Note that the linked Debian Fork page specifically says that the anonymous developers behind it support a proposal to preserve options in init systems, rather than demanding the removal of systemd, and are not opposed to change per se. They just don't want other parts of the system to be wholly dependent on systemd. "We contemplate adopting more recent alternatives to sysvinit, but not those undermining the basic design principles of "do one thing and do it well" with a complex collection of dozens of tightly coupled binaries and opaque logs."
Choose your OS, average user:
1) Windows
2) Apple
3) From hundreds of confusing distros and rage-forks of distros of "Linux"
SJW's don't eliminate discrimination.
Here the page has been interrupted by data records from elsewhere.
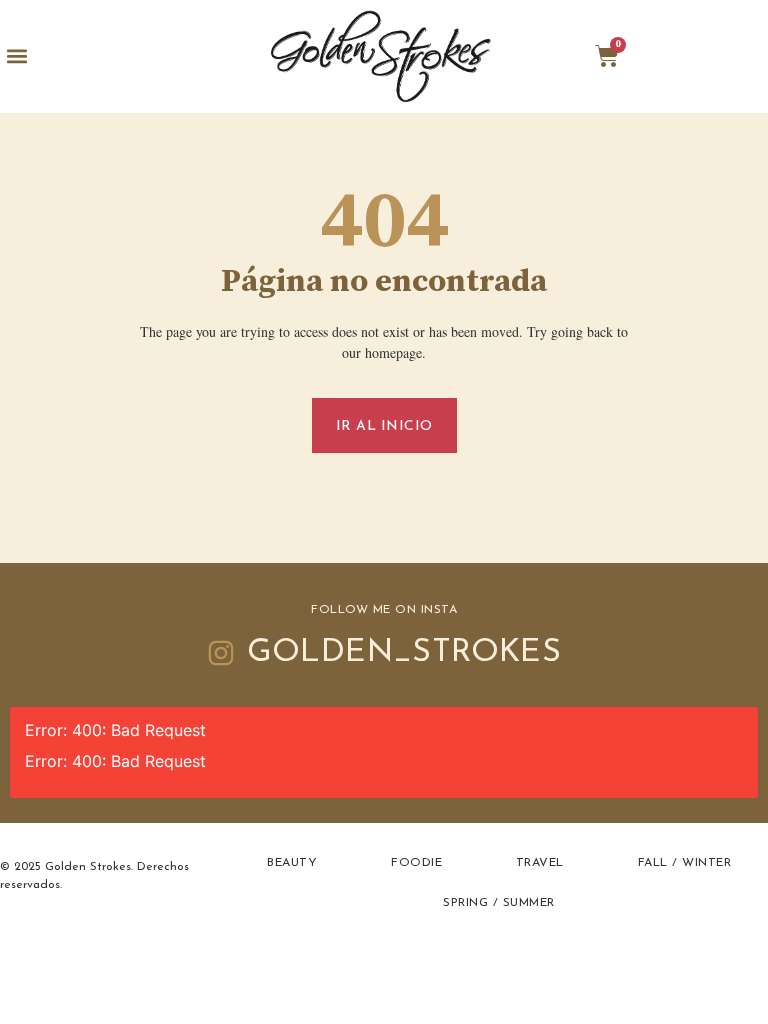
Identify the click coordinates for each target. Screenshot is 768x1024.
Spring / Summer (499, 903)
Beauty (292, 863)
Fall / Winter (685, 863)
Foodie (416, 863)
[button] (16, 56)
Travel (540, 863)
They just expropriate it for themselves.
However, it is undesired by a vocal minority of users and sysadmins
FTFY.
Bullshit. I tried installing the latest Ubuntu on my machine the other day and it doesn't seem to like my motherboard. At least I think it's my motherboard. Or my BIOS. Or something. Anyway you are clearly lying. Oh and if you do manage to get it installed, you are left to search for drivers and utilities and to edit conf files for even the most basic functions like say multi-monitor support whereas with windows this is maybe 3 mouse clicks away.
Seven puppies were harmed during the making of this post.
You can build a piece of software that will run in every version of windows sold for the last 15 years, distribute it on a disk without any source, or special compilations... you can *not* do that with even two versions of the same linux distro a year apart from eachother.